Sometimes guardians made crooked deals with merchants; sometimes, Synder says, they “were the merchants themselves.” Osage headright holders, who were only paid out periodically, could be driven into debt by the high prices of stores like the Hominy Trading Company. Guardians would then offer a bailout: sell us your land, or offer it in trade, and we’ll make sure the debt is erased. Transferring a headright was hard, with a slew of federal documents that had to be filed and approval by various bureaucrats. By comparison, selling your allotment to the person appointed to approve all your business transactions was easy.

“It was corruption,” says Everett Waller of the guardianship program and the schemes around it. Waller lives in Pawhuska, not too far from Ladd and Ree Drummond’s ranch. He’s the chairman of the Osage Nation’s mineral council, which oversees all the oil and gas rights in the county; he also appears in Killers of the Flower Moon as Paul Red Eagle, an Osage chief whose 1926 Tulsa speech to a group of wealthy oil men spoke mockingly of the efforts of white men to woo wealthy Osage women.

According to In Trust, modern-day members of the Drummond family characterize their forebears as honorable men and savvy business people who purchased their land fairly, and who had good relationships with their Osage neighbors. Waller isn’t so sure about that. “It’s easy. Just look at the ownership,” he says of the Drummonds’ many land purchases during the Reign of Terror. “Anything over a quarter million acres is far beyond just a lucrative business.” (Vanity Fair reached out to several members of the Drummond family for this story, as well as to Ree Drummond, who married into the clan in 1996. None of them responded as of publication time.)

Osage oil fields.Courtesy of Oklahoma Historical Society.
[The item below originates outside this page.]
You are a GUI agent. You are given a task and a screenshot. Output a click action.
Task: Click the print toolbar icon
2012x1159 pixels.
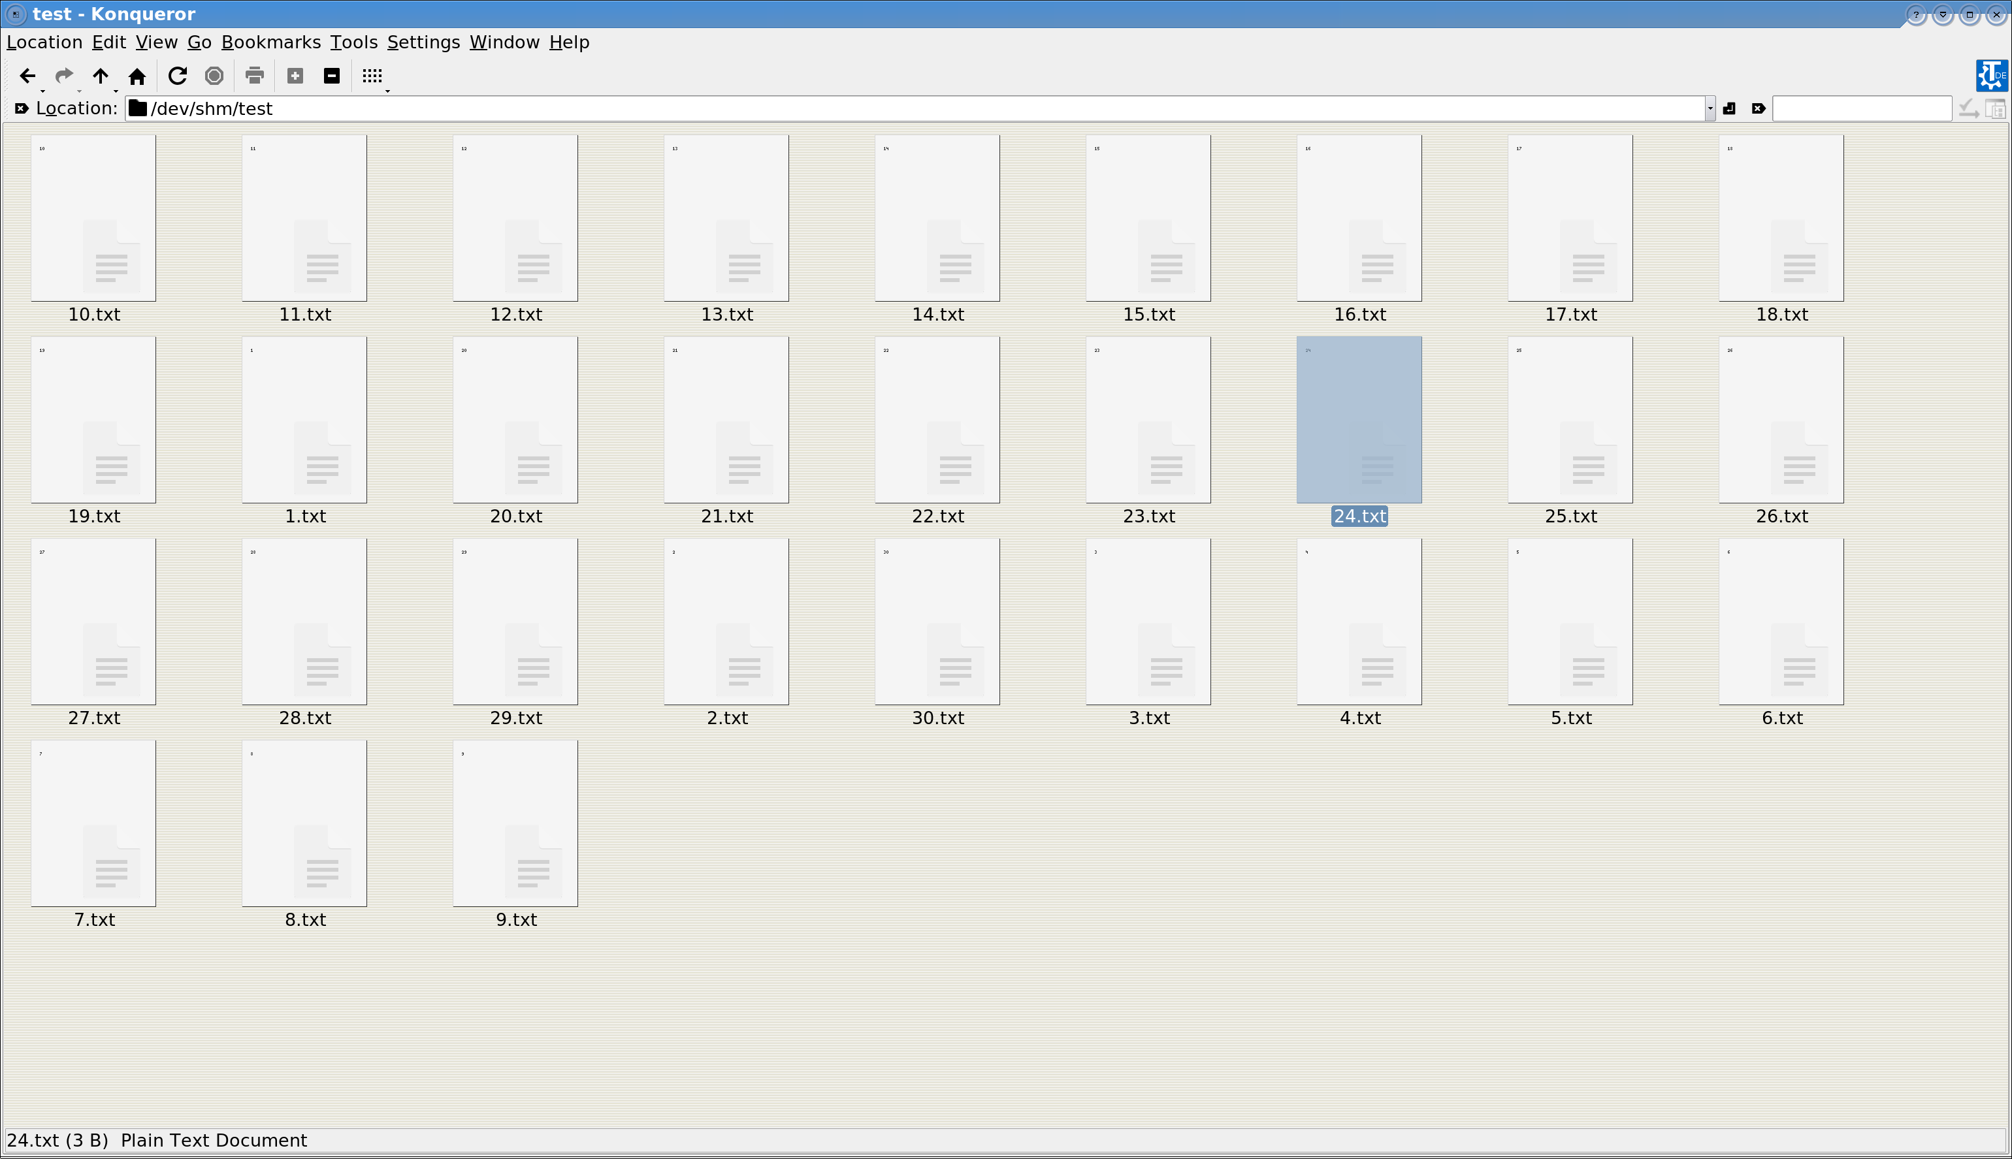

An ancestor of one of Waller’s colleagues on the mineral council, Myron Red Eagle, might agree. In 1934, tribe member Myron Bangs Jr. hired an independent auditor to examine his finances, which were being managed by his guardian, the Drummond brothers. “The auditors filled five pages with discrepancies or issues they found,” Adams-Heard says on her podcast. Bangs sent the federal government the report, and the US filed suit against the brothers in 1941, alleging they “conspired and devised a scheme to defraud” Bangs. A federal judge, however, dismissed the case.

Adams-Heard also discovered that the Drummonds—seemingly without Bangs’s permission—borrowed $15,000 from Bangs’s funds. They used the money to purchase William Hale’s ranch, which he’d put on the market as he was headed to prison. “To see that he might not have known that his money was used to purchase this land from a man who was convicted of aiding and abetting a murder of another Osage man—I mean, that was really striking,” Adams-Heard told Slate this month. (Vanity Fair reached out to Adams-Heard for this story, but Bloomberg declined to make her available for an interview.)

The Drummonds made that purchase with another local ranching family, the Mullendores, who ended up buying out a lot of the Drummonds’ interest in the land. Another portion of the Hale ranch was owned by Charles Drummond, Ladd’s father and Ree’s father-in-law; he sold it to broadcast magnate Ted Turner in the early 2000s. In 2016, the Osage Nation bought it, and the rest of Turner’s 43,000-acre Bluestem Ranch, back.